BOLTON: That's coming. Well, this is one reason why the de-listing of North Korea as a state sponsor of terrorism was such a mistake. Here's Japan, one of our closest, strongest allies in the world, outraged at their citizens being kidnapped, as we should be outraged about what's happened to these two women, and the Bush administration just blows them off when they say, How can you take North Korea off the list of state sponsors of terrorism? So certainly, another benefit of putting the North back on is to say to the Japan, We've got our feet on the ground again here.

VAN SUSTEREN: Why did we take them off?

BOLTON: The Bush administration, Secretary Rice, President Bush felt that if they took North Korea off the list, North Korea would make further changes in its nuclear weapons program. It was fundamentally wrong. It was a mistake when it was done. This just proves it was a mistake.

VAN SUSTEREN: In the last 50 years-plus -- actually, 60 years' history -- has North Korea ever entered into a deal with us and kept its word?

BOLTON: Not once. And this goes back, a long history back to the armistice negotiations in 1953. Over and over again, they make the same concession. They get new assets from the United States and others. It's remarkable that successive secretaries of state have not seen through this, but one after the other, they fall into the North Korean negotiating trap.

VAN SUSTEREN: Why does it always seem like they have their foot on our throat and we don't have our foot on their throat?

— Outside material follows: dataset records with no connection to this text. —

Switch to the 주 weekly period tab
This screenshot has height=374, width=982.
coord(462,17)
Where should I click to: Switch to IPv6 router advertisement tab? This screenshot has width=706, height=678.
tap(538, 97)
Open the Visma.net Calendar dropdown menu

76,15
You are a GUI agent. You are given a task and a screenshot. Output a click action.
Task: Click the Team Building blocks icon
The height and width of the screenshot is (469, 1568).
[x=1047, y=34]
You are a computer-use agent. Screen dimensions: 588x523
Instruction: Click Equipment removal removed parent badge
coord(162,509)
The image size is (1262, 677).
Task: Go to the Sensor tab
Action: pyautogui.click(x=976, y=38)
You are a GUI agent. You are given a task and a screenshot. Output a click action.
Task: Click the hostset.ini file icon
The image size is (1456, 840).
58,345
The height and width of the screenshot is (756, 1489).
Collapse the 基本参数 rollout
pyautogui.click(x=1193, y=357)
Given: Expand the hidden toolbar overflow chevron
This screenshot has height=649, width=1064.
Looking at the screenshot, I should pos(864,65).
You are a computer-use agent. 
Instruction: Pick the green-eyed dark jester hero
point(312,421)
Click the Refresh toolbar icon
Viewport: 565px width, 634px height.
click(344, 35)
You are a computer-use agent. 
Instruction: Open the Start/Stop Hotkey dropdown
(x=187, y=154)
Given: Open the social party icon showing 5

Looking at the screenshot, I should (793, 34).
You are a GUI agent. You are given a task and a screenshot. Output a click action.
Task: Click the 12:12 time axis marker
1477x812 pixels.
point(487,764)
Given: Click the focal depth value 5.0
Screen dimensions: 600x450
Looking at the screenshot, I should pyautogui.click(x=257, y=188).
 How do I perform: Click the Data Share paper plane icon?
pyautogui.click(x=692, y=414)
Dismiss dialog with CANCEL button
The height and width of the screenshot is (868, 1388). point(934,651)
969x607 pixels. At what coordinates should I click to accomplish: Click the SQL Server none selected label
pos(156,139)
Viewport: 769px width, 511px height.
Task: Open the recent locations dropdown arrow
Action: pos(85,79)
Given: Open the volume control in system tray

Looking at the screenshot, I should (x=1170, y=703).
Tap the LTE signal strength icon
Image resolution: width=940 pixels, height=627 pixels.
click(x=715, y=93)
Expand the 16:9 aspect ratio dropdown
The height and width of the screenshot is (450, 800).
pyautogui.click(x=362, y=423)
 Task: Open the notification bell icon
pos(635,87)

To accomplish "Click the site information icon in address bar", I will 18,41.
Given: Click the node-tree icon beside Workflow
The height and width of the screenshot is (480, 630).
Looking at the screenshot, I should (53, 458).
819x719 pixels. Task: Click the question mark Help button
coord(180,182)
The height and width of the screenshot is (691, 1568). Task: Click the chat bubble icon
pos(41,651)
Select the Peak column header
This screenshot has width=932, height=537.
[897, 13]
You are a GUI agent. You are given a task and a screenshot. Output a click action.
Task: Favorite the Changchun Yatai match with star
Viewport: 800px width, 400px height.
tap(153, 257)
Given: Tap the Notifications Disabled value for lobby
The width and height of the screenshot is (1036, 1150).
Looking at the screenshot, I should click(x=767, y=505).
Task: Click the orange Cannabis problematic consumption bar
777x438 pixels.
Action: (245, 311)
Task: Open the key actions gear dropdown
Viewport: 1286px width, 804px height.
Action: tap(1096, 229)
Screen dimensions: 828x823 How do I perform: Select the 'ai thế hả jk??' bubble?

BOLTON: Well, that's -- that's -- that's the $64 question. That's exactly why the only way to deal with North Korea's nuclear program is through pressure, and ultimately, bringing that regime down and reuniting the Korean peninsula. Anything less than that an objective is doomed to failure. So the Obama people say, Well, we'll put more sanctions on in order to get North Korea back to the six-party talks. That's like saying if only we could get them on a merry-go-round, we could solve the nuclear program. It's not going to work.

VAN SUSTEREN: It seems to me -- and I -- not that I pretend to have any great wisdom, but the only way is if China would finally get tough with them. I mean, why won't China? What's their disincentive? Because they're still wheeling and dealing with them. They're...

BOLTON: China's policy is schizophrenic. They say, and I think correctly, they don't want a nuclear North Korea because of the instability it creates in Northeast Asia, maybe Japan going nuclear itself. But they're not willing to apply the requisite pressure to North Korea because they like a divided Korean peninsula. As long as they pursue a policy of not pressuring North Korea, they're going to perpetuate North Korea as a nuclear weapons state. Somebody needs to break through to them on that point.

VAN SUSTEREN: But if -- but if Japan now decides to develop nuclear weapons, now China does have that nuclear race in Northeast Asia. Then it becomes a problem for -- why not head it off at the pass and...

BOLTON: Exactly. Exactly right.

VAN SUSTEREN: Anyway, Ambassador, thank you.